Por meio da memória do protagonista, o musical “Na rotina dos bares” traz um bom panorama de como a história do Rio de Janeiro se entrelaça de uma forma muito especial com a história da música popular brasileira. Os cinco atores – além de França e Borges, estão Édio Nunes, Letícia Medella e Sheila Matos – se desdobram em diversos personagens. Dirigidos por Ana Paula Abreu, interpretam Carmen Miranda, Noel Rosa, Dolores Duran, Antônio Maria, Tom Jobim, Vinicius de Moraes, Nara Leão, Elizeth Cardoso, Zé Keti... Todos eles vivendo intensamente os bares de seu tempo. Estão lá Café Nice, Cassino da Urca, Lamas, Bar Luiz, Zicartola, Vilariño, Vogue, Bar Veloso, o animado Beco das Garrafas e o Cabaré Apollo. E cada um deles tem em suas histórias capítulos que formaram a MPB.

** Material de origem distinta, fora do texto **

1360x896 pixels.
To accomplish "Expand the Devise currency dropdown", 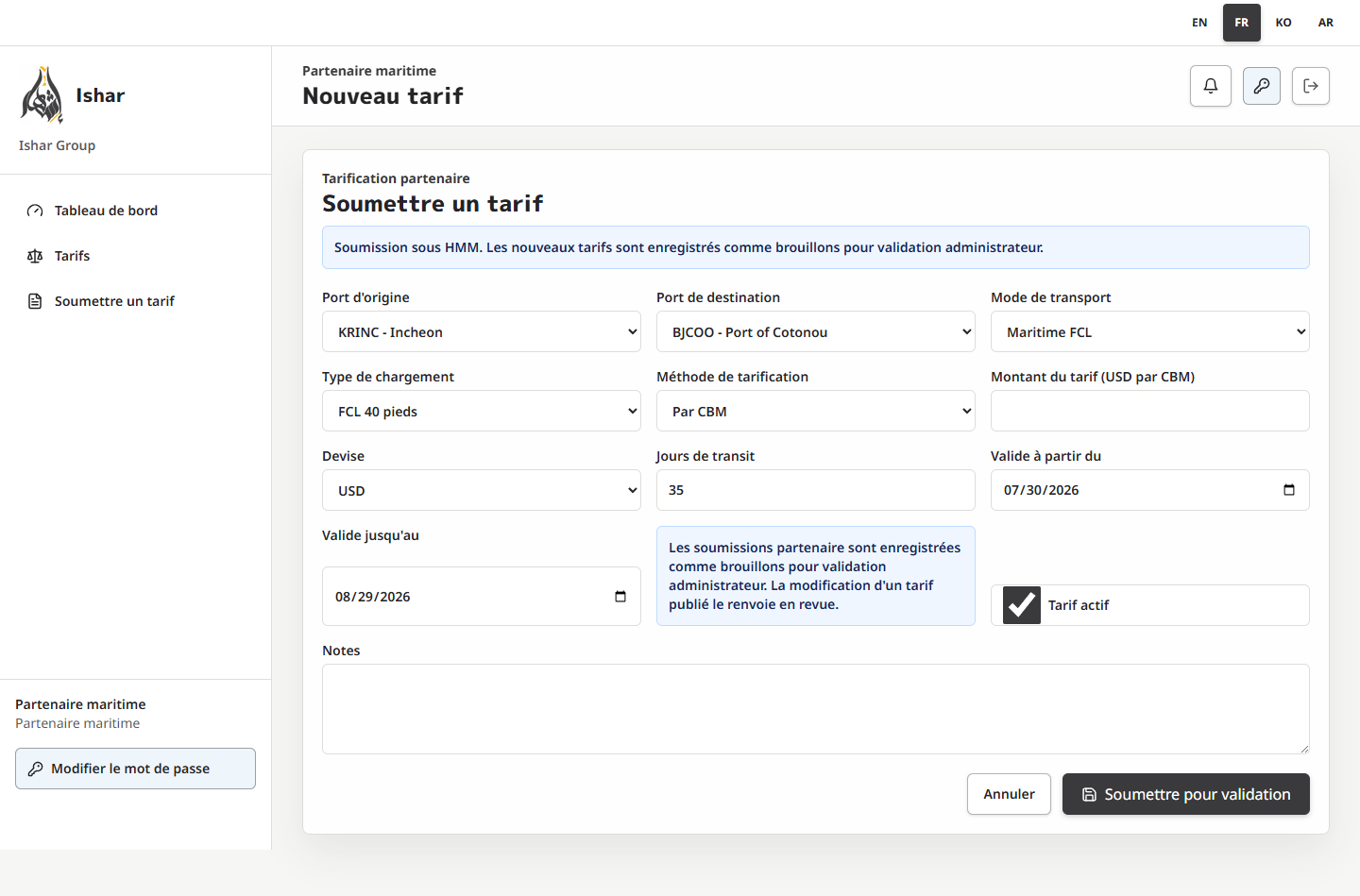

No Vilariño, por exemplo, Vinicius de Moraes foi apresentado a Tom Jobim, e juntos fizeram as músicas da peça "Orfeu da Conceição", de 1954. Até hoje o bar preserva na parede uma fotografia que reúne boêmios de renome: Vinicius, Paulo Mendes Campos, Fernando Lobo e Lúcio Rangel estão entre eles. Ao fundo, a lembrança do que seria um grande registro para a história do Rio de Janeiro: a antiga parede com desenhos dos frequentadores como Di Cavalcanti, versos de Neruda e até acordes de “Aquarela brasileira”, de Ari Barroso. Numa véspera de Natal, o dono do bar simplesmente resolveu deixar o estabelecimento mais limpo, e pintou as recordações. O jornalista e compositor Fernando Lobo chegou a chamar o episódio de “atentado” no livro “À mesa do Vilariño” (Ed. Record). A importância do lugar, ele expõe com clareza: “A boemia desta cidade durante as décadas de 50 e 60 se juntou sem encontro marcado, na mesa comum do Bar Vilariño”. E lá estava também o personagem Chico, por que não?

Tratando o passado recente de forma, ao mesmo tempo, divertida e nostálgica – afinal, Chico é movido pela saudade – o espetáculo traz, além da história desses lugares e de seus frequentadores, um repertório impecável. Sob a direção musical de Fabio Nin, os atores cantam acompanhados pela banda em cena. E não é pouco: são 24 canções costuradas em um roteiro que preserva a leveza do tema, mas sem cair no oba-oba, apresentando os protagonistas da nossa história musical com a seriedade que eles merecem.